Offensichtlich haben sich die Gerichte damals keine große Mühe gegeben, als sie
sich mit dem Schicksal Mollaths auseinandersetzen mussten. Vielleicht, aber das
ist jetzt reine Verschwörungstheorie, gab es aber auch ganz andere Gründe,
Mollath als geisteskrank zu erklären und so seinen Äußerungen die
Glaubwürdigkeit zu rauben.
Der Ausgangspunkt des Falls Mollath war ein
Strafurteil im August 2006. Vom Vorwurf der Körperverletzung,
Freiheitsberaubung und Sachbeschädigung im Rahmen einer Auseinandersetzung mit
seiner damaligen Frau wurde er als schuldunfähig freigesprochen. Lediglich die
Unterbringung in einem Psychiatrischen Krankenhaus wurde gerichtlich
angeordnet. Mollath landete vor allem deshalb dort, weil er sich – so das
Gericht – sehr merkwürdig verhielt. Er glaubte nämlich ernsthaft, dass seine
Frau an einem riesigen Schwarzgeschäft von Geldverschiebungen in die Schweiz
beteiligt war. Seine damalige Frau arbeitet bei der Hypo-Vereinsbank und ist
tatsächlich öfter persönlich in die Schweiz gefahren um Kundengelder zu
transportieren. Die Richter kam damals zu dem Ergebnis, dass der Angeklagte
eine gravierende psychische Erkrankung habe, vermutlich eine Psychose. Die
Prognose für Mollaths Gesundung sei überdies sehr ungünstig, da vom Patienten
keinerlei Krankheitseinsicht vorläge. Vielleicht deshalb, weil er gar nicht
krank war?
Die Anzeigen, die Gustl Mollath gegen seine Ehefrau
wegen Steuerhinterziehung und Geldwäsche erstattete, wurden seitens der
Staatsanwaltschaft bis heute nie wirklich beachtet. Interessant wird die
Geschichte aber im Jahr 2012, als ein Gutachten, das am 17. März 2003
von der Revisionsabteilung der betroffenen Hypo-Vereinsbank vorgelegt wurde,
ans Licht der Öffentlichkeit kam. Darin heißt es sinngemäß, dass sich alle
nachprüfbaren Behauptungen des Herrn Mollath als zutreffend herausgestellt
hatten. Die Behauptungen, die Gustl Mollath schon damals vortrug, damit aber
als „geisteskrank“ abgestempelt wurde. Bei Mollath habe sich ein in mehreren
Bereichen paranoides Gedankensystem entwickelt.
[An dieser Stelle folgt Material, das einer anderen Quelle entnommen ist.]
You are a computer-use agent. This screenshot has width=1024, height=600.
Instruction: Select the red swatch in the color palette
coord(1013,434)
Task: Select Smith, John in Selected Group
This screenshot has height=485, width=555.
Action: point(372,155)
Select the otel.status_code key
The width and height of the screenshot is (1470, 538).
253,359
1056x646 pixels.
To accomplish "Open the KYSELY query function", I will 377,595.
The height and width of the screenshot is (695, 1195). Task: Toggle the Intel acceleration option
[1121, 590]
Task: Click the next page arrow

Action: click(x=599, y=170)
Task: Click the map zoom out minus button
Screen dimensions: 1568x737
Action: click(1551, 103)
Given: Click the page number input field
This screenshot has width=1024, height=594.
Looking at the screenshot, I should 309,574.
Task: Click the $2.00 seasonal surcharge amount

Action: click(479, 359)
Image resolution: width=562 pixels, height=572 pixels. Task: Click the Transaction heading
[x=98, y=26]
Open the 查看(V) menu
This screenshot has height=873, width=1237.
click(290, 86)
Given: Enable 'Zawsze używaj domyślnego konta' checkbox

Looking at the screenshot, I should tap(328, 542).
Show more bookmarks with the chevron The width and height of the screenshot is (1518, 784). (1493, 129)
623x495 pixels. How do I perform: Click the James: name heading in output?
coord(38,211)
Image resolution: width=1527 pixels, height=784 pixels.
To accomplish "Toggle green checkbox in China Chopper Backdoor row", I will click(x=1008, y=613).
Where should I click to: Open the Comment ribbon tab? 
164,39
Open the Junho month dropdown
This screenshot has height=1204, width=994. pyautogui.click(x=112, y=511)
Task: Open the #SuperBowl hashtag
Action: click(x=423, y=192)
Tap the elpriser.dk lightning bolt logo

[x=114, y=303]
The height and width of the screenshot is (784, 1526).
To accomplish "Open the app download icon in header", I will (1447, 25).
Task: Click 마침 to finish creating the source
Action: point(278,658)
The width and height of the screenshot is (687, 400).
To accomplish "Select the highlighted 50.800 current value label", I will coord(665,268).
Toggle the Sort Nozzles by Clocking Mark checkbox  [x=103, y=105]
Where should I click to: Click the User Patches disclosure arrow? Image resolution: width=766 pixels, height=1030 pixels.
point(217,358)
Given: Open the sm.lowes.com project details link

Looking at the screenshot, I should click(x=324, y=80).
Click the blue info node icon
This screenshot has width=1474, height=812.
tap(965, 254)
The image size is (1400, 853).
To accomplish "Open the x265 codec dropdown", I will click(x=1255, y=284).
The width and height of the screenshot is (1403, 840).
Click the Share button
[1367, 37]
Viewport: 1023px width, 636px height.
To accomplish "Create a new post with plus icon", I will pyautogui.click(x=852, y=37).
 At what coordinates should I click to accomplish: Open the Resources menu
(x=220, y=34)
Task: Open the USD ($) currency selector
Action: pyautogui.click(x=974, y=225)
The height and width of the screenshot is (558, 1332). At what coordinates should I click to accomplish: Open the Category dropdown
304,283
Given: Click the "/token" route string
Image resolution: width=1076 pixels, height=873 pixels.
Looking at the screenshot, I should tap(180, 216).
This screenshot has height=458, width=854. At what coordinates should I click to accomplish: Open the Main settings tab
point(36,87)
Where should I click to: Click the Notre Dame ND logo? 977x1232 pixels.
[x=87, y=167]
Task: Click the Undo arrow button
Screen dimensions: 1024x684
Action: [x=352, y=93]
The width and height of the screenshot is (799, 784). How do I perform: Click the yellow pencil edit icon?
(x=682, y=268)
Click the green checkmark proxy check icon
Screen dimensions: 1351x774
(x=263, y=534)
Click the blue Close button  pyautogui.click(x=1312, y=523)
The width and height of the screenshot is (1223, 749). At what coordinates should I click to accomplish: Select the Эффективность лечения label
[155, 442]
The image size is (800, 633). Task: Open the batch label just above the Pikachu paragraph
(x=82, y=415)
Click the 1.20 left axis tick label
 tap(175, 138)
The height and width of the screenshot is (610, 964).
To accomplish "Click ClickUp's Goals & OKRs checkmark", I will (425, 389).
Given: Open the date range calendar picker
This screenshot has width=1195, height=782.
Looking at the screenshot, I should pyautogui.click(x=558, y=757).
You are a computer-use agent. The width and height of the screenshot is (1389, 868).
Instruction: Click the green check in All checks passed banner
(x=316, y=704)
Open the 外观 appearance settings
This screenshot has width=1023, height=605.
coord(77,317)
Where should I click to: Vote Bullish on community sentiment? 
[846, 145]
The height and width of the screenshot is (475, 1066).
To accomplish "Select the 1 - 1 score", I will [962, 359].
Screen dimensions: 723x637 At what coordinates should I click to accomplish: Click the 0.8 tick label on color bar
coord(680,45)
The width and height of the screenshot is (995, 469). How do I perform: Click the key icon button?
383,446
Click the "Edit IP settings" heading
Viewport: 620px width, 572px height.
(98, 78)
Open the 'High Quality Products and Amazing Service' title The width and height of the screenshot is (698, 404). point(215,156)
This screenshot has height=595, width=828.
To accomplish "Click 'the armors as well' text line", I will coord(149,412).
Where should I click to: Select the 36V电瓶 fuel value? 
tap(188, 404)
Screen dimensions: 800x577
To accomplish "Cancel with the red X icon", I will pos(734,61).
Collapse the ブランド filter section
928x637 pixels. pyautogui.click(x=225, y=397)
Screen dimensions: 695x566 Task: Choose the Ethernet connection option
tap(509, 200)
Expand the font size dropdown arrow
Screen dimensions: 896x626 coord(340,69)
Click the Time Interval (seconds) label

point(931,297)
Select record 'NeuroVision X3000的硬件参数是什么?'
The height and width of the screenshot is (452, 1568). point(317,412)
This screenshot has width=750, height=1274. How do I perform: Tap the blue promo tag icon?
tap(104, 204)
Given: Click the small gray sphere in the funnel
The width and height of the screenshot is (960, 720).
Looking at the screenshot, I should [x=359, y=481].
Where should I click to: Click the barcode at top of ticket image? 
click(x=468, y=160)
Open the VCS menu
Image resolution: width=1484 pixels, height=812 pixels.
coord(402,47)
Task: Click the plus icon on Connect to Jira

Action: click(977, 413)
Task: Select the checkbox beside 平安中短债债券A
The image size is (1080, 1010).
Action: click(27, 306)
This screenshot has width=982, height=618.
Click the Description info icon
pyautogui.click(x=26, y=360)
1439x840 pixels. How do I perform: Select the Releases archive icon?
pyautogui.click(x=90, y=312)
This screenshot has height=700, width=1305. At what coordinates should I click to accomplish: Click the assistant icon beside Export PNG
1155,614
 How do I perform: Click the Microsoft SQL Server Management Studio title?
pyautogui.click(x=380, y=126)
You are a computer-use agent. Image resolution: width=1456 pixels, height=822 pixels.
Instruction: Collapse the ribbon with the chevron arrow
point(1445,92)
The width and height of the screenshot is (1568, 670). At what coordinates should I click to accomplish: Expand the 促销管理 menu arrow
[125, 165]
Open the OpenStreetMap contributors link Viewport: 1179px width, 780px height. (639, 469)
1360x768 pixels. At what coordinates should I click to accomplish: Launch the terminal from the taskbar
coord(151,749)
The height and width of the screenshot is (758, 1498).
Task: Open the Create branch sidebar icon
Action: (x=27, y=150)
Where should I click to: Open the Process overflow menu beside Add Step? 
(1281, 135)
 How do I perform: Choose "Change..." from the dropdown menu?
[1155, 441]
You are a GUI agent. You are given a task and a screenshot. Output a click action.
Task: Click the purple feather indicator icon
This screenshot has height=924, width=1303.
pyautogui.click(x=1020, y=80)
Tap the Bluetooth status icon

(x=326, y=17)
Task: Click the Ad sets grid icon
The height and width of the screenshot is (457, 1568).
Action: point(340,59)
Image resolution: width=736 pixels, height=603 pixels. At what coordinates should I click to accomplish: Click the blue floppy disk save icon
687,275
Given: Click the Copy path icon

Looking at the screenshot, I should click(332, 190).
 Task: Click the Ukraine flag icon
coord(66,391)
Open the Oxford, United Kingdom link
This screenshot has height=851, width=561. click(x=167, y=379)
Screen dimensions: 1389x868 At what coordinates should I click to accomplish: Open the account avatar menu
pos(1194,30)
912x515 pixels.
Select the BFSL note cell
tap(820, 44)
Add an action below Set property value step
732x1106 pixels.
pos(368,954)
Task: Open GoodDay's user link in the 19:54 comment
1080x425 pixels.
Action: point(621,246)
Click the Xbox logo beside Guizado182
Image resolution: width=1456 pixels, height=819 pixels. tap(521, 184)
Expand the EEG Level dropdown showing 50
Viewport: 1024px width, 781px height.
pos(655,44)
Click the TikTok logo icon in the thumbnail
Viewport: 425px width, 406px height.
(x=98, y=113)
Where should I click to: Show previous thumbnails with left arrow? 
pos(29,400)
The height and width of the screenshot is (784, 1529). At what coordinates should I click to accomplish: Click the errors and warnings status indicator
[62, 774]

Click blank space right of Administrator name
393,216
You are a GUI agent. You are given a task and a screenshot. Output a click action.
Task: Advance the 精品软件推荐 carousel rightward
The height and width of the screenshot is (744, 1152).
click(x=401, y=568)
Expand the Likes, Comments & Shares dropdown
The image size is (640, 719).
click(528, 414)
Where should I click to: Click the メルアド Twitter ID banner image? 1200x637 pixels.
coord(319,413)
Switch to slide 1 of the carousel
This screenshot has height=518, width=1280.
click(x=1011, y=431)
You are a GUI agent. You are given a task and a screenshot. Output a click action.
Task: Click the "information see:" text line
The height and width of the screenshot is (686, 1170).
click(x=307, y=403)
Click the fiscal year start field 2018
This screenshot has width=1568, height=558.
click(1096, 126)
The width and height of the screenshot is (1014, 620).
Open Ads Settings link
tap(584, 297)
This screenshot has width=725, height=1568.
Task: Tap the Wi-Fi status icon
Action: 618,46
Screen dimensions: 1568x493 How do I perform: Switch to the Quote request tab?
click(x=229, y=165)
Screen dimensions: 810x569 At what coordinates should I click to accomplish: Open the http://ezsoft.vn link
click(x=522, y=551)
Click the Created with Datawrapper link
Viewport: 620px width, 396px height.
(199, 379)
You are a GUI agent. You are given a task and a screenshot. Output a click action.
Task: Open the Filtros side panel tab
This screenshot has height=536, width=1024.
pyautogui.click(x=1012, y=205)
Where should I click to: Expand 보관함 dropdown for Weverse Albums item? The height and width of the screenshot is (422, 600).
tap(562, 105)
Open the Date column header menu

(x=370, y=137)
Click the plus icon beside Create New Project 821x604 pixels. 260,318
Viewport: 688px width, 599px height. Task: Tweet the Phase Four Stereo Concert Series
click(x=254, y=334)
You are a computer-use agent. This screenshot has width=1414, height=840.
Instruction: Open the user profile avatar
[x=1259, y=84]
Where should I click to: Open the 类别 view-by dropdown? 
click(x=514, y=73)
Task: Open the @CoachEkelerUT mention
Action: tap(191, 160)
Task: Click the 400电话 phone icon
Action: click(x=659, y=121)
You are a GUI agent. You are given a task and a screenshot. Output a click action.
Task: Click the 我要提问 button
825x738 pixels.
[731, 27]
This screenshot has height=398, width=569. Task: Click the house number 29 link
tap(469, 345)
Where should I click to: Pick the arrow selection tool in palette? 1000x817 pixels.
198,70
Dass das besagte Gutachten Justitzministerin Beate
Merk (CSU) schon seit mehreren Monaten vorlag und nicht beachtet wurde, ist
schon ein Skandal. Gustl Mollath hätte also, bei sofortigem politischem
Handeln, viel früher freigelassen werden müssen. Irgendwie erinnert diese –
meiner Ansicht nach – bewusst manipulierte Geschichte an die Machenschaften
kommunistischer und sozialistischer Diktaturen. Wer etwas weiß, das er nicht
wissen darf, wird mundtot gemacht, indem man ihn für geisteskrank erklärt und
wegsperrt. Anwalt Michael Kleine-Cosack spricht deshalb im Bezug auf die
Auffassung des Bundesverfassungsgerichts von einer „Ohrfeige“ für Justizministerin
Merk. Irgendwie ein schöner Gedanke. Aber Vorsicht: Wer eine Ministerin
ohrfeigt, könnte – zumindest von einigen bayerischen Gericht – zur
Unterbringung in einem psychiatrischen Krankenhaus verdonnert werden. Ganz
gleich, ob sie die „Watsch’n“ verdient hätte, oder nicht.